‘Geostorm’ Review: Gerard Butler Couldn’t Save This Disaster of a Movie

Big visual effects driven films like this once filled the screen with awe and wonder, but now with computer generated effects so common, it just is not a big deal anymore to see the world smashed to pieces by nature or other forces. Certainly the super hero films from DC and Marvel have taken care of a large chunk of effects laden movies, but someone is always lurking out there with a script about the world brought to the brink of extinction by powerful forces that get out of hand.

A few years ago we had The Day After Tomorrow (2004) a deep freeze film that saw northern North America froze rock solid, declaring another ice age.

In many ways that film resembles this film, as each is almost entirely dependent on its effects for the narrative, the cast is a group of veterans and mid-level movies stars we may or may not recognize, and the plot, or what there is of it, deals with the end of civilization.

In this one we get a taste of everything, multiple tornadoes touching down all at once, massive tsunamis and tidal waves crashing into cities along the ocean coasts, extraordinary heat that sees food frying on the sidewalk and wildly intense shifts in the weather that mankind simply cannot handle.

It is all very silly. Meant to be a disaster movie in the vein of seventies films such as The Poseidon Adventure (1972), Earthquake (1974) or The Towering Inferno (1974) the film has some of the attributes of those films but lacks others. There is no all star cast in Geostorm, more like a collection of B movie actors, or those on their way down. Remember the sense of awe we felt when the tidal wave turned the Poseidon upside down? Or the sheer carnage when the quake decimated LA in Earthquake? We feel none of that, nothing of the kind.

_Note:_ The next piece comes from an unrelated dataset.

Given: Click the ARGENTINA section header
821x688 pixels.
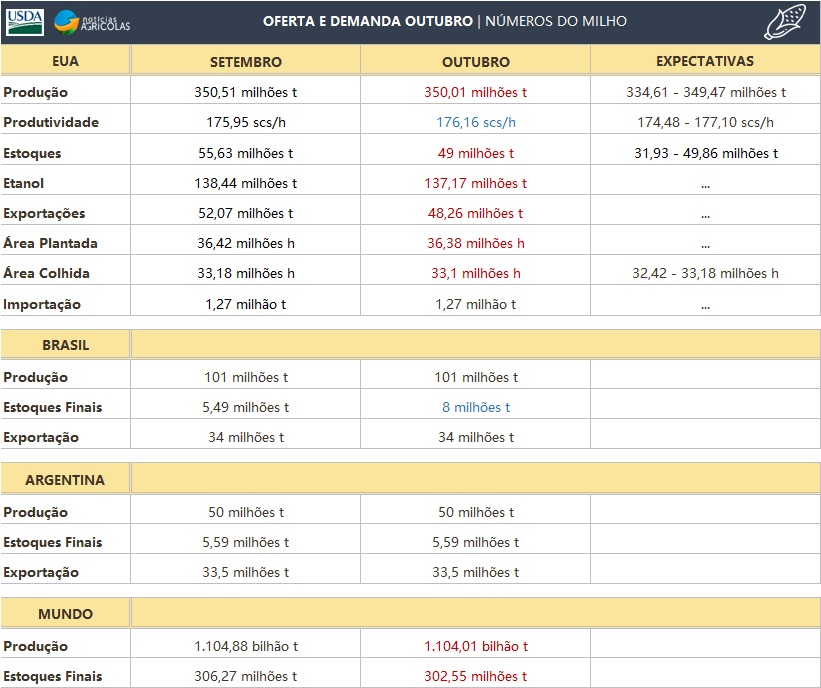Looking at the screenshot, I should click(x=65, y=480).
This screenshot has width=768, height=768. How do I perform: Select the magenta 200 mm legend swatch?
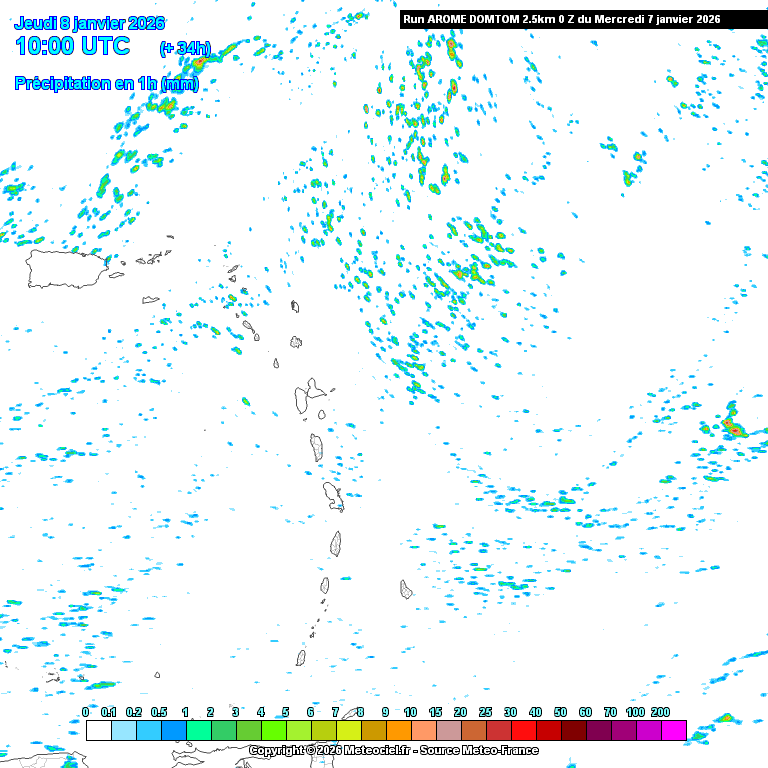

Set in 2019, we learn that major cities have been wiped out by crazy weather systems, but a scientist has invented a satellite that will warn when potentially dangerous systems are imminent. The system then works to shut down the system before all hell breaks loose on earth.

Of course it goes wrong. The inventor of the satellite is fired, by his brother no less, but then asked to go into space to fix his creation when it falters.

As he strives to fix the thing, he’ll is unfolding on earth as flash freezes happen in the tropics, hail the size of boulders crash to the earth, the pavement sizzles, tornadoes touch down three or four at a time, it is madness here on earth. While it is a chance for the computer artists to cut loose with their artistry, we see very quickly the effects are not very good, no better than those being done on network television.

Where to start with the performances? There is not a single character that we can invest in, they are all portraying cardboard cut outs. And poorly at that.

Gerard Butler seems still stuck in 300 (2007) where he roared every line as though all those around were deaf. It is a wildly out of control performance, a performance where the director should have stepped in and said “less man, for God sakes less.” Portraying his brother Jim Sturgess displays none of the charisma that he displayed singing the songs of The Beatles in Across the Universe (2007). None, he looks bored, he looks out of his element in every way. Not even the great character actor Ed Harris can bring anything remotely real to the film, and frankly looks humiliated to be taking a pay cheque. For three years they have worked on this film, going back for reshoot, firing actors, replacing them with others, and still they have a mess.